What you will do
Your reply is to be the lines below, exactly as written, with images omitted.

--- Input for this task Enclosed Below ---

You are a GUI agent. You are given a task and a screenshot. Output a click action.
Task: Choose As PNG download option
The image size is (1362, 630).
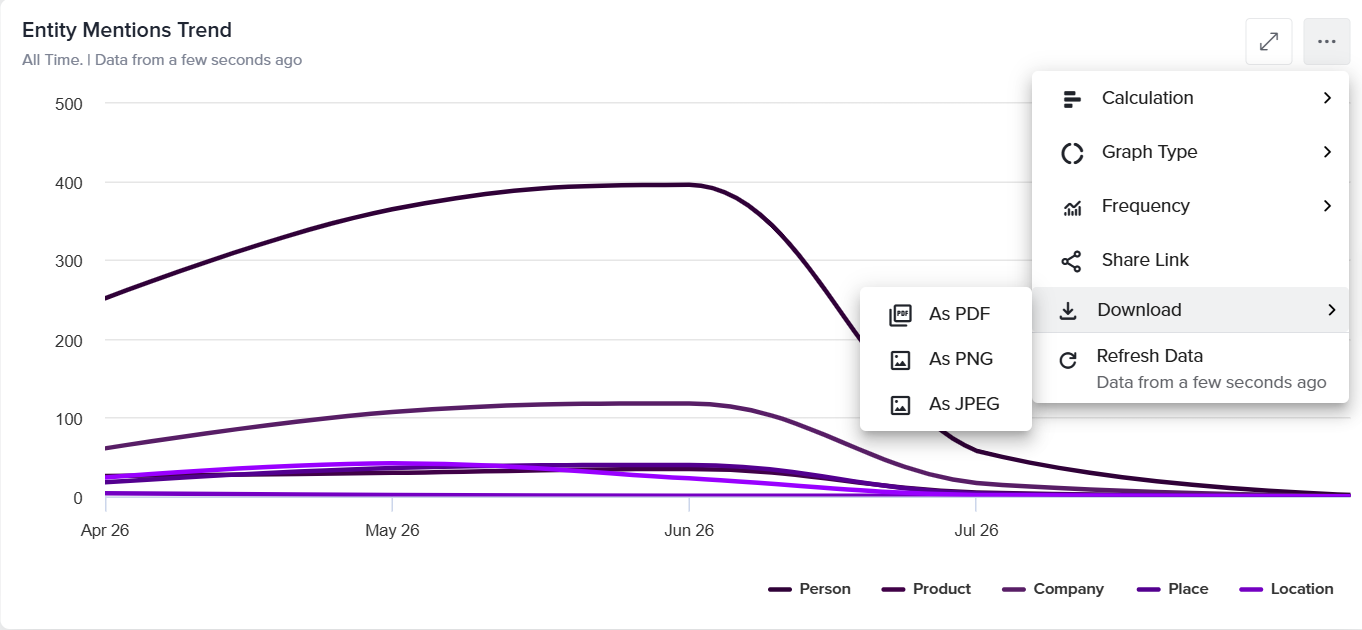point(945,359)
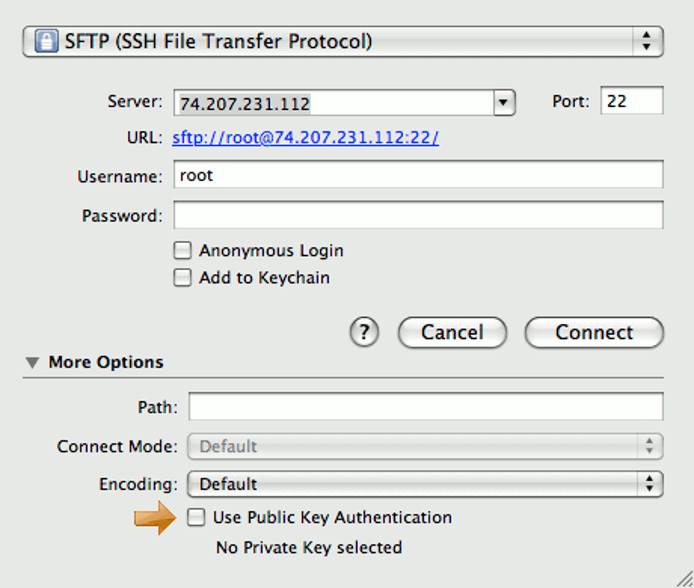Click into the Port number field
Image resolution: width=694 pixels, height=588 pixels.
click(631, 101)
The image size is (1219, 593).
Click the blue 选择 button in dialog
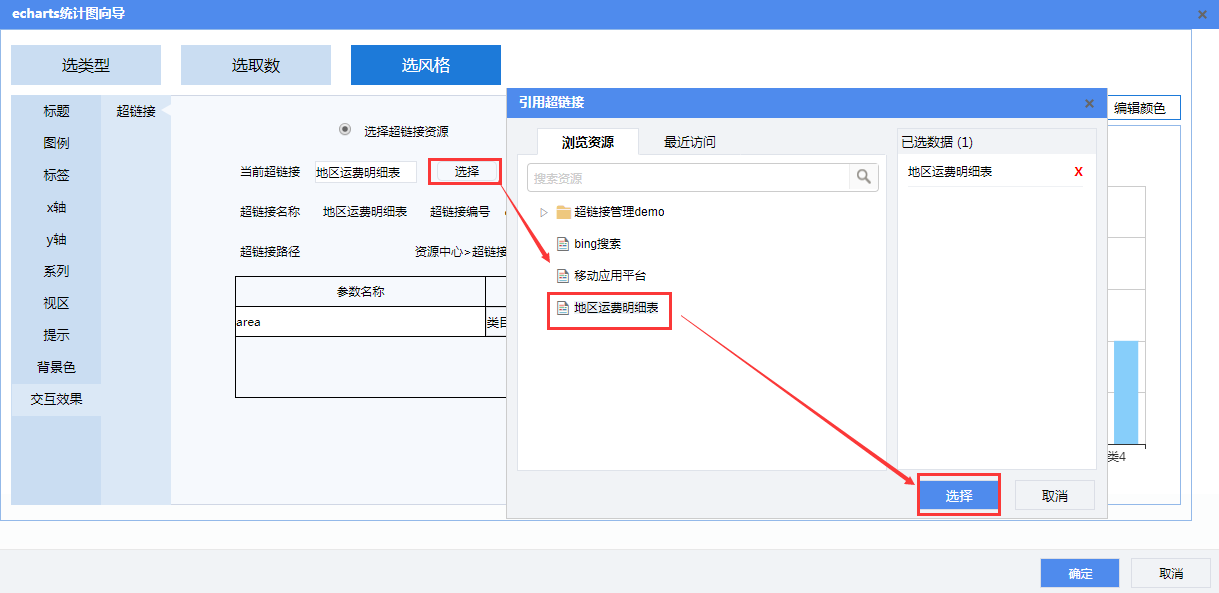tap(958, 495)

--- End of Enclosed Input for this task ---

Answer to this problem
You are a GUI agent. You are given a task and a screenshot. Output a click action.
Task: Choose As PNG download option
The image size is (1362, 630).
point(945,359)
Click into the Port number field
Image resolution: width=694 pixels, height=588 pixels.
click(631, 101)
The image size is (1219, 593).
Click the blue 选择 button in dialog
tap(958, 495)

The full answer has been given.